First impressions are good, coming from this long-time Chrome user. Pages load pretty much the way you’d expect them to, the system is snappy and responsive, and generally there have been few surprises.
One glitch that I ran into which seems to be remedied is running video conferencing systems (Zoom and Jitsi) from within the browser. Asa Dotzler of Mozilla described the issue to me as follows: “Our WebRTC implementation relies on Direct2D, which doesn’t currently have ARM64-native DLLs. The fix is coming in the next Windows update, and it should just work when that gets upgraded.” And sure enough, when I did my latest upgrade, something changed and the problems I had been seeing seem resolved.
Part of my daily routine is Git and Github, and so that was an early task of setting up this Windows 10 on Arm laptop. My preferred environment on it is Linux, so I’m using it within the Ubuntu WSL shell. However, git has always been confusing to me regarding setting up authentication, and I wrestled a bit with two-factor auth to convince it to know who I was and that I was authorized.
Kristaps Štrāls is in the same situation, and he wrote up a good and useful tutorial on how to integrate Github authentication into the Windows environment. His approach is clever: use a native Windows version of git (“Portable Git”) as the credential store, and then point your credential helper at this Windows binary. This gives you a native UI so that you can enter your two-factor auth code when prompted. It wasn’t an obvious approach, but it works quite well. Make sure you get the 32-bit Windows version to allow it to run under emulation.
Alas for me, this worked once, and then the next day I wasn’t able to get it to work – not sure yet whether it’s user error, or something that got updated in a system update, or something mysterious. My last try at “git push” from the WSL Ubuntu command line failed, so I had to cut and paste this into a browser window. Something more to learn!
Chocolatey is a package manager for Windows, allowing you to have a familiar workflow to install applications and their dependencies from a common command line interface.
Out of the box, Chocolatey runs on Windows 10 on Arm, but in some cases it will pick the wrong version of software to install, choosing a 64-bit version when the 32-bit version is required. This is fixed in a forthcoming point release of the software, and you can work around it until that release is out by a command line override:
choco install vlc --forcex32
Details of forthcoming additional Chocolatey support for Windows 10 on Arm can be found on Github or in the Chocolatey Community Slack.
Peter Robinson of the Fedora project reports progress on getting Fedora 30 to run on the Jetson TX1 and TX2 systems and the Jetson Nano. No releases yet, but tune into Peter’s Twitter account for news.

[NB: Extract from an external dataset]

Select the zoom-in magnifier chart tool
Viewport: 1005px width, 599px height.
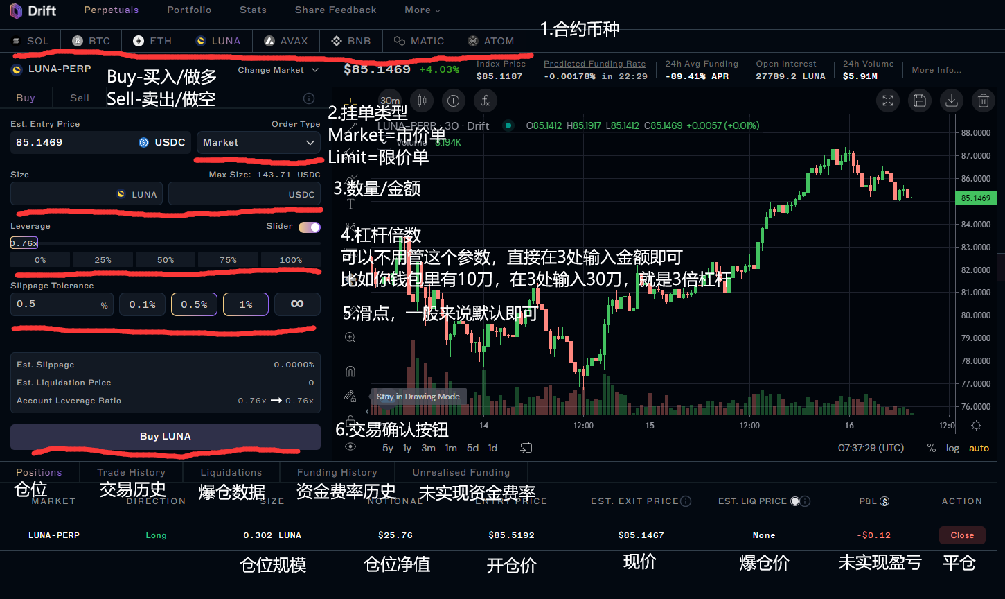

buptliuwei has a writeup of issues identified and obstacles overcome in bringing up Kubernetes on the Jetson TX2. The project has a goal of building a multi-platform Kubernetes cluster and scheduling CPU and GPU jobs appropriately.
The writeup notes several kernel issues that need to be addressed, including support for nf_conntrack, xt_set, vxlan and openvswitch.
Debian Buster (Debian 10) is in development. It has a Linux 4.19 based kernel, and should run unmodified on SBSA standard arm64 servers.
An issue has been identified on HiSilicon (Huawei) D03/D05 servers, where a necessary kernel patch to support network drivers was not successfully upstreamed. If you have this equipment, you’ll want to be attentive to the discussion.
The Optimus Prime is an Allwinner H5 and H6 based embedded Linux system, built with a SOM on a carrier board. It is designed for environments where a rugged embedded system will need to have extended temperature range.
Your editor has purchased a Jetson Nano and will be plugging everything in over the next few weeks with the hope of producing a review. This quad core, 4GB, 128 GPU device looks to be promising as either a headless compute and inference engine or as a desktop computer – we’ll see which use case wins out. Shipment direct from Nvidia was prompt.